Durante a shivá, a semana de luto após seu falecimento, ela apareceu a Herschel em sonhos, relatando-lhe como estava maravilhosamente bem no céu. Quando seus filhos disseram o Kadish, os anjos responderam Amén. Quando ela foi levada perante a Corte Celestial, as almas das muitas pessoas que ela tinha conhecido testemunharam que ela as ajudara no momento de necessidade.

Herschel disse a Reb Yisrael que sua mulher tinha lhe explicado como D'us fica feliz quando um judeu ajuda o outro. "Herschel" - disse ela - "como bem sabe, você não é um erudito de Torá, mas existem coisas que mesmo um judeu iletrado pode fazer. Ocupe-se com caridade e boas ações, ajudando especialmente os pobres e os doentes; mas lembre-se, ninguém deve saber sobre isso."

Desde aquele dia, prosseguiu Herschel, ele tinha vivido de modo muito simples, e economizado cada centavo até conseguir dinheiro suficiente para comprar quatro cabras. Cuidava delas com carinho, certificando-se que forneciam o melhor leite, que ele distribuía entre os pobres, doentes e idosos. D'us obviamente tinha concedido Sua bênção ao leite, pois este sempre lhes proporcionava alívio e cura. Assim tinha ele vivido por muitos anos, deixando muito pouco para confortar a si mesmo, pois seus gostos eram simples e suas necessidades, poucas.
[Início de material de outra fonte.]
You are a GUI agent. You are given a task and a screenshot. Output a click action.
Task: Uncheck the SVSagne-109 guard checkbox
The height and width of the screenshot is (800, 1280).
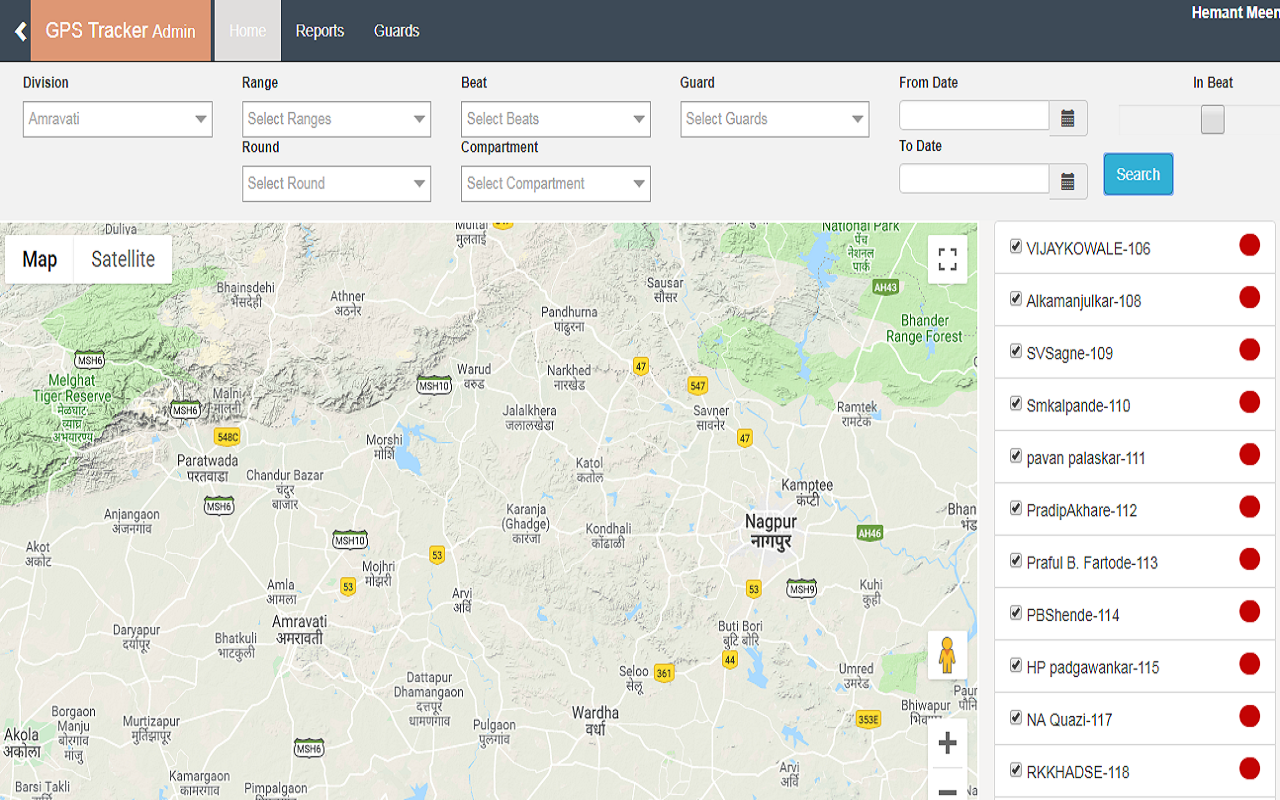coord(1016,351)
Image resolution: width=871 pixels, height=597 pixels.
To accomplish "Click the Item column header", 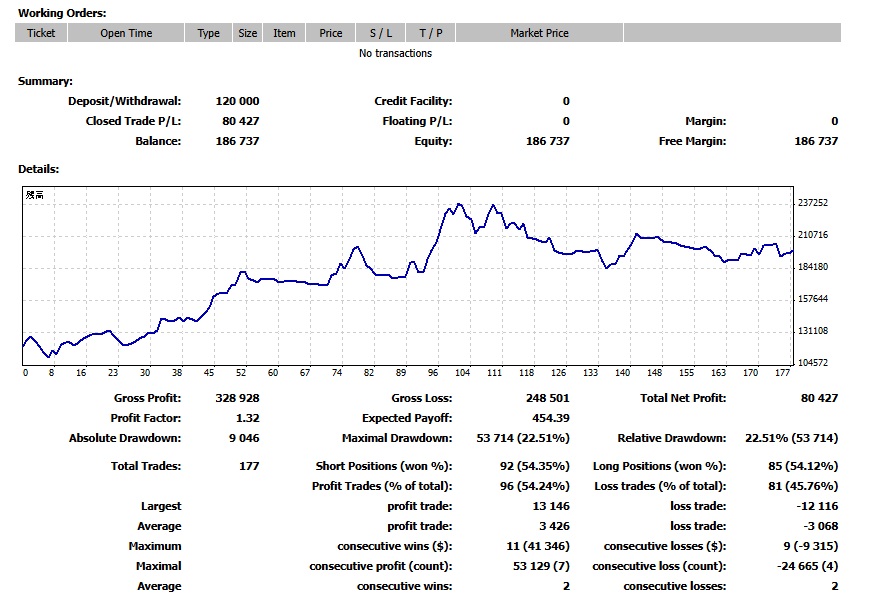I will point(284,33).
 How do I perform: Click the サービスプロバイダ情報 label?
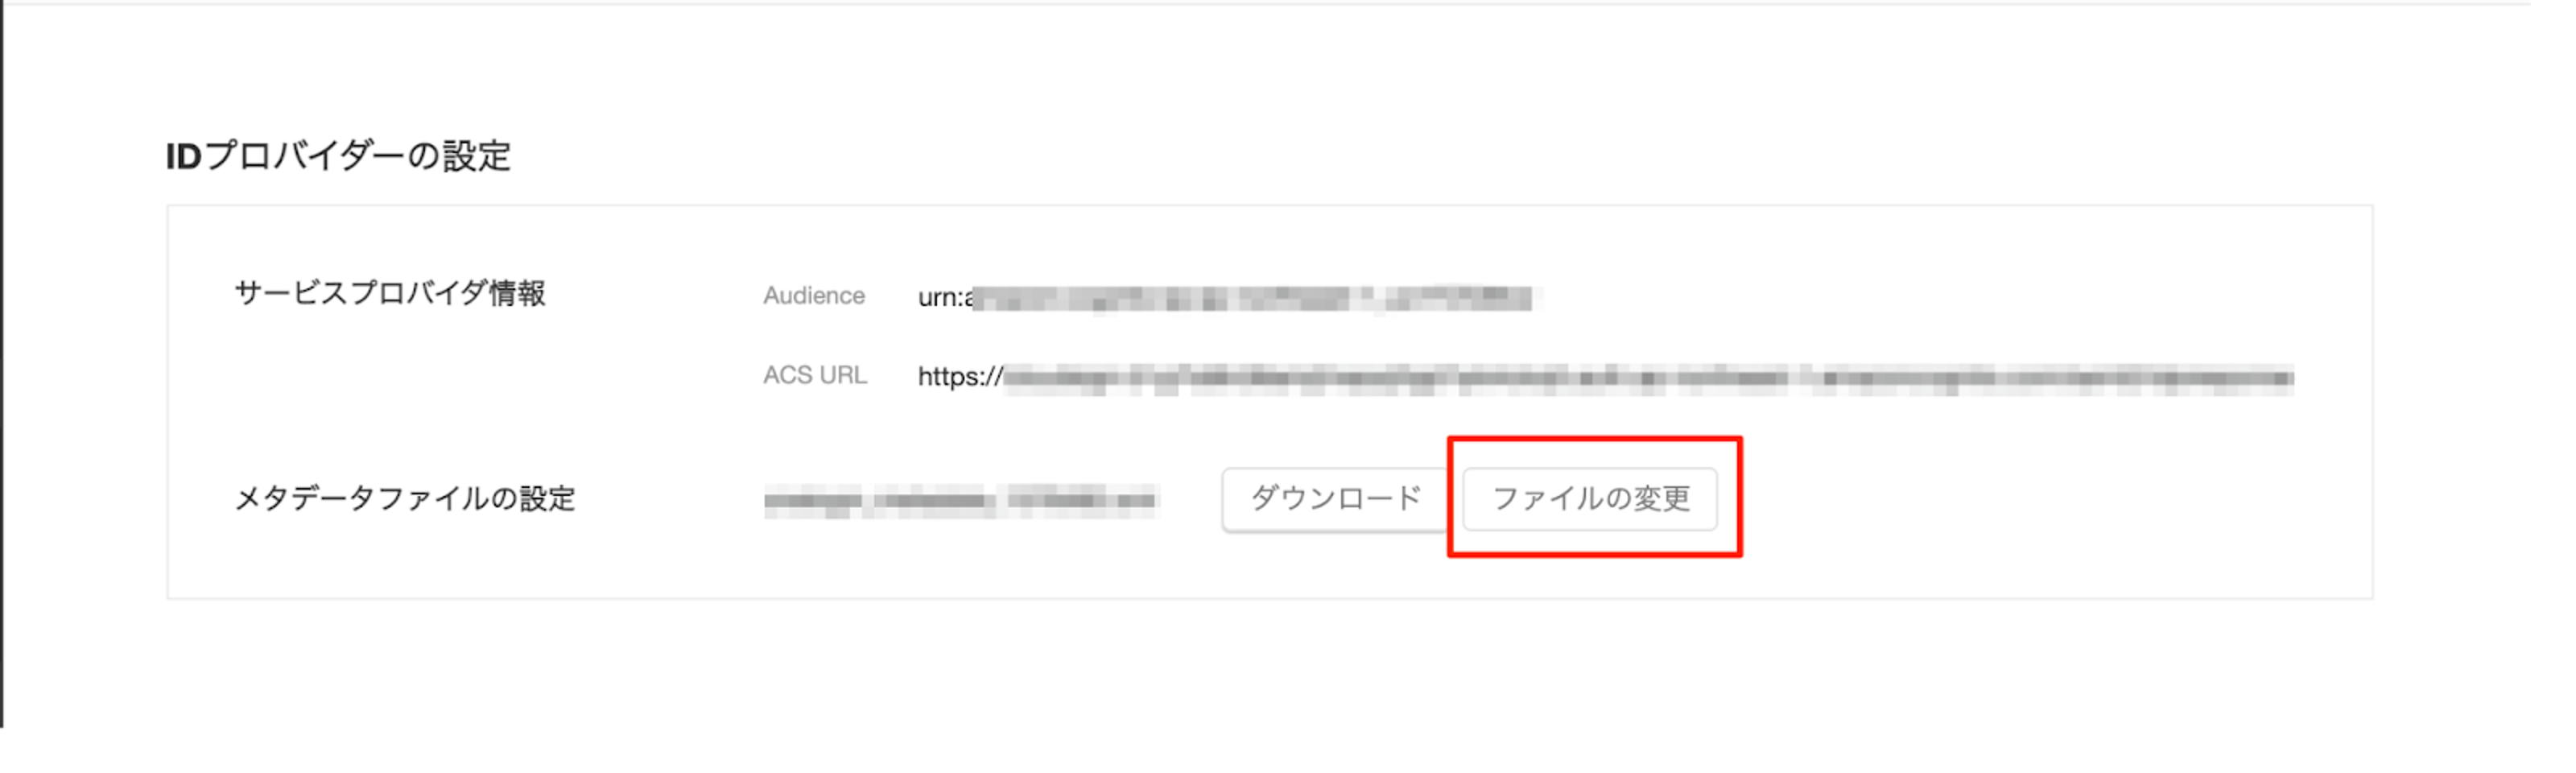point(390,294)
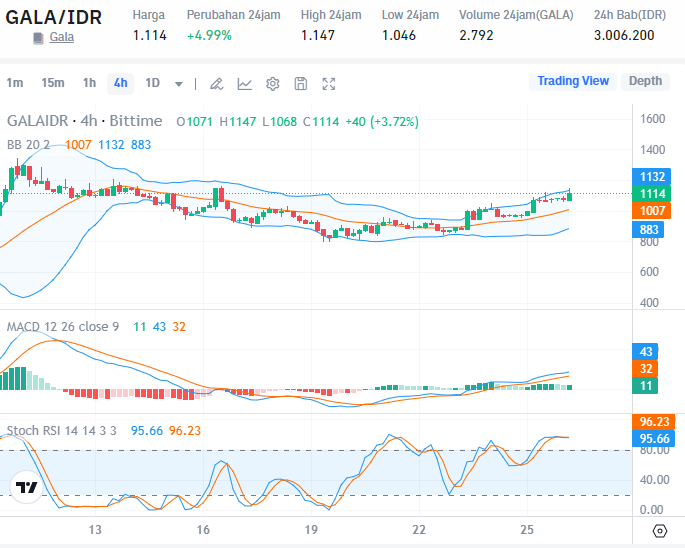Image resolution: width=685 pixels, height=548 pixels.
Task: Expand the MACD 12 26 close 9 legend
Action: (x=63, y=326)
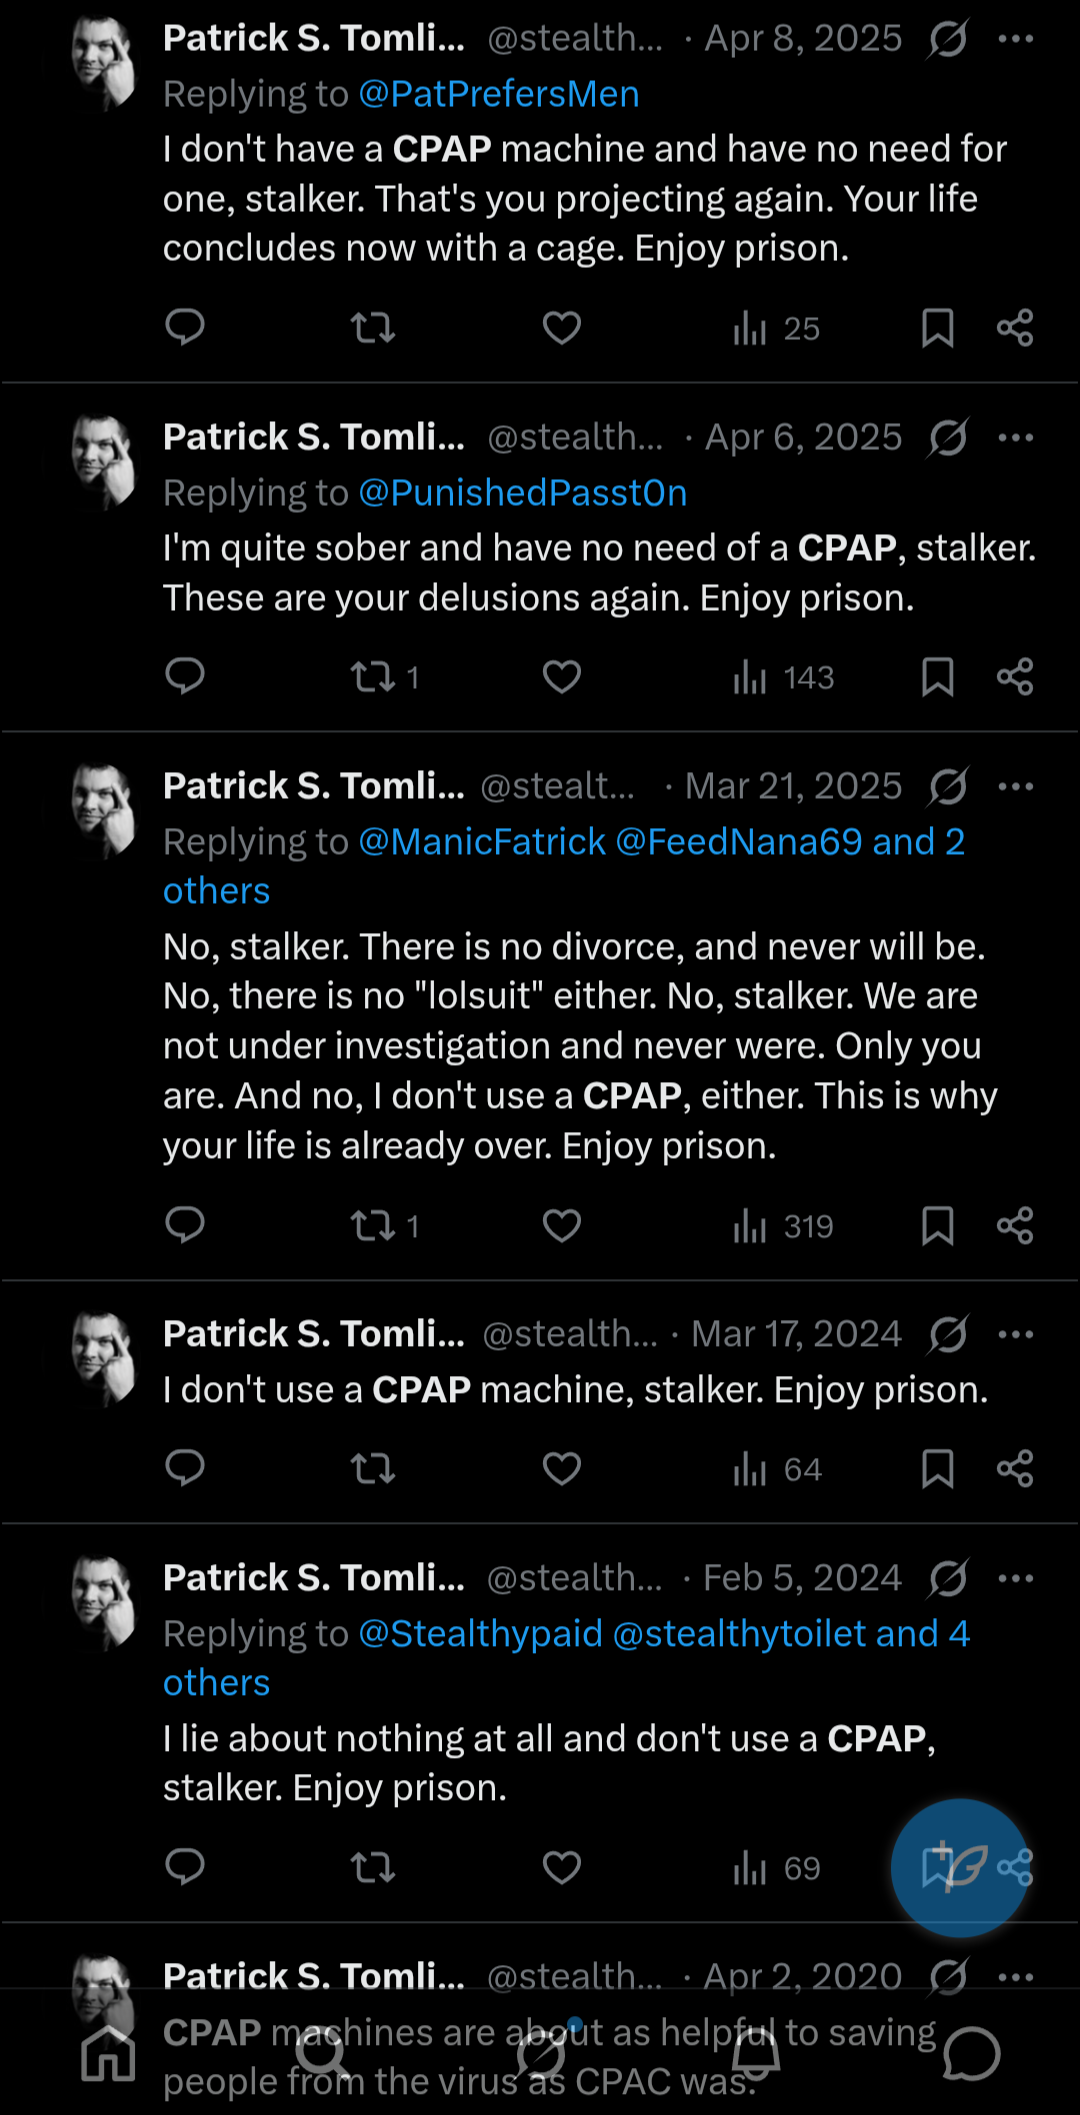Open more options for Apr 6 tweet
1080x2115 pixels.
pos(1016,438)
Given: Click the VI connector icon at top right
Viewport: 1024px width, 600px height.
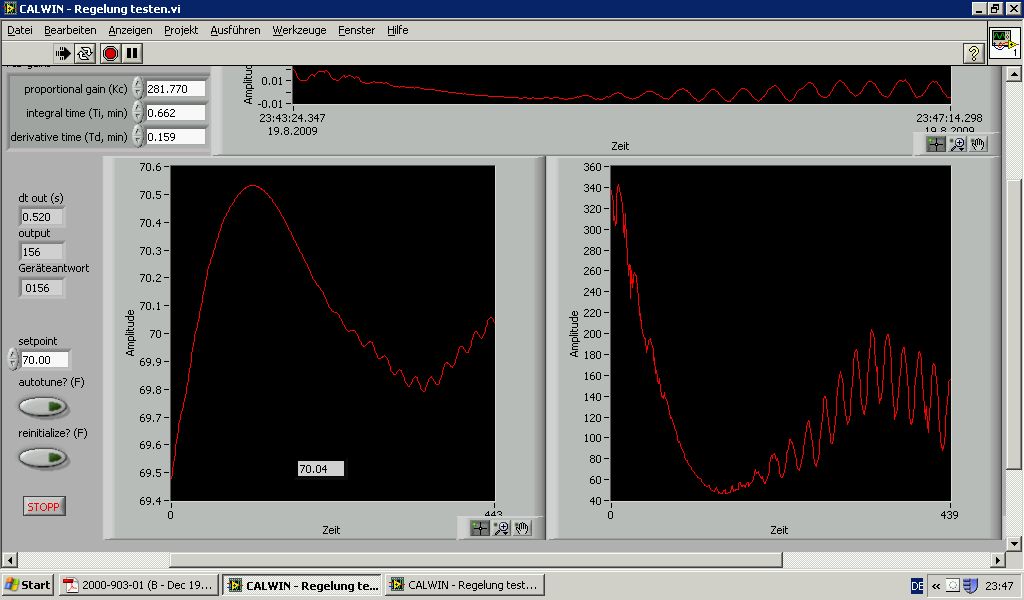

Finalmente, concluiu Herschel, sua esposa lhe aparecera em um sonho na noite anterior e o informara que ele encontraria um pobre no dia seguinte. Ela o instruiu a convidá-lo à casa e contar-lhe a história de sua vida.

Reb Yisrael passou um mês inteiro em Brod, e observou Herschel em sua maravilhosa obra. Introduziu-o então em seu círculo de místicos, e designou um deles, Reb Binyamin Beinush, o Marceneiro, para ensinar-lhe Torá. Herschel mostrou-se um aluno esforçado e capaz, e após cinco anos era um verdadeiro erudito. Após passar ao estudo da Chassidut e Cabalá, mudou-se para Anipoli, onde continuou a cuidar dos doentes e idosos.

Reb Herschel faleceu no mês de Elul de 5521 (1761), após devotar trinta e três anos a atos de caridade e bondade. Faleceu em Ostropoli, onde permaneceu anônimo até o dia de sua morte.

Embora Herschel deixasse esta vida como um solitário e desconhecido judeu, sua alma foi recebida no céu com grande alegria. A alma do homem que em Brod havia sido condescendentemente apelidado de "Herschel Bode" foi recebida pelo santo Báal Shem Tov e seus companheiros nistarim.